Usage Guide
Basic Usage
DiRe-JAX offers fast dimensionality reduction with JAX-based computation.
Quick Start
from dire_jax import DiRe
import numpy as np
# Create some sample data
data = np.random.random((1000, 50)) # 1000 samples in 50 dimensions
# Initialize DiRe with desired parameters
reducer = DiRe(
n_components=2, # Target dimension
n_neighbors=15, # Number of neighbors to consider
init='pca', # Initialization method
max_iter_layout=128, # Maximum number of layout iterations
verbose=True # Show progress
)
# Fit and transform the data
embedding = reducer.fit_transform(data)
# Visualize the results
reducer.visualize()
Performance Characteristics
DiRe-JAX is optimized for:
Small to medium datasets (<50K points)
Large dataset support (>65K points) with automatic memory management
Fully vectorized computation with JIT compilation
Excellent CPU performance
GPU acceleration when JAX is installed with CUDA support
TPU support for cloud-based computation
Mixed precision arithmetic (MPA) for enhanced performance on modern hardware
Memory-efficient chunking to handle large datasets without memory issues
Optimized kernel caching to minimize recompilation and improve runtime
Advanced Configuration
DiRe offers several parameters that can be tuned to optimize the dimensionality reduction process:
n_components: Target dimension for the embedding (typically 2 or 3)
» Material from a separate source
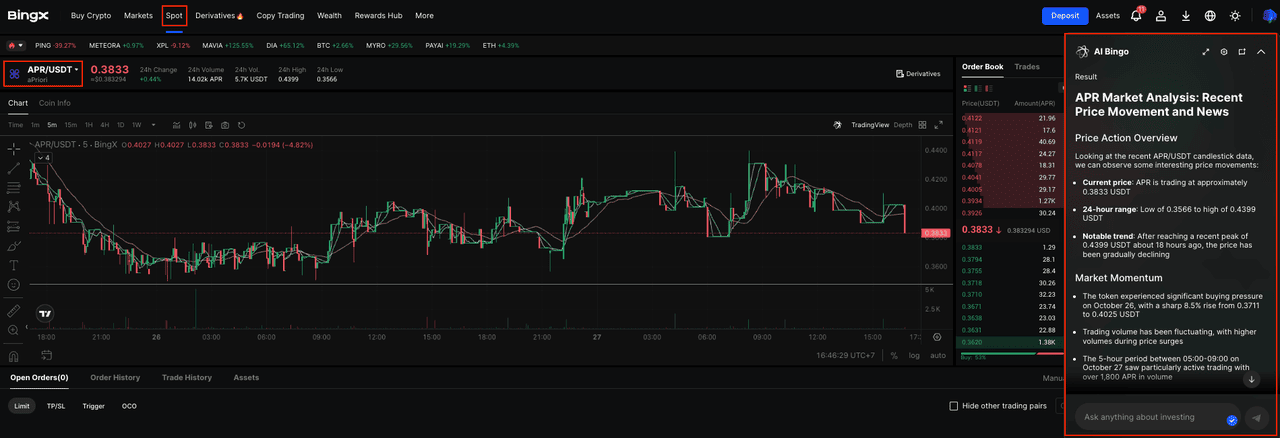Click the Ask anything about investing field
This screenshot has height=438, width=1280.
tap(1150, 417)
n_neighbors: Number of neighbors to consider when constructing the graph
init: Method to initialize the embedding (‘pca’, ‘random’, ‘spectral’)
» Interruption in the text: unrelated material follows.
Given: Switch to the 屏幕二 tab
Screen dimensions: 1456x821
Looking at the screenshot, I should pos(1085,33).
max_iter_layout: Maximum number of iterations for the layout algorithm
min_dist: Minimum distance between points in the embedding
spread: Controls how spread out the embedding is
cutoff: Maximum distance for neighbor connections
n_sample_dirs: Number of sample directions for the layout algorithm
sample_size: Sample size for the layout algorithm
neg_ratio: Ratio of negative to positive samples
batch_size: Number of samples to process at once (None for automatic sizing)
mpa: Enable Mixed Precision Arithmetic for improved performance (default: True)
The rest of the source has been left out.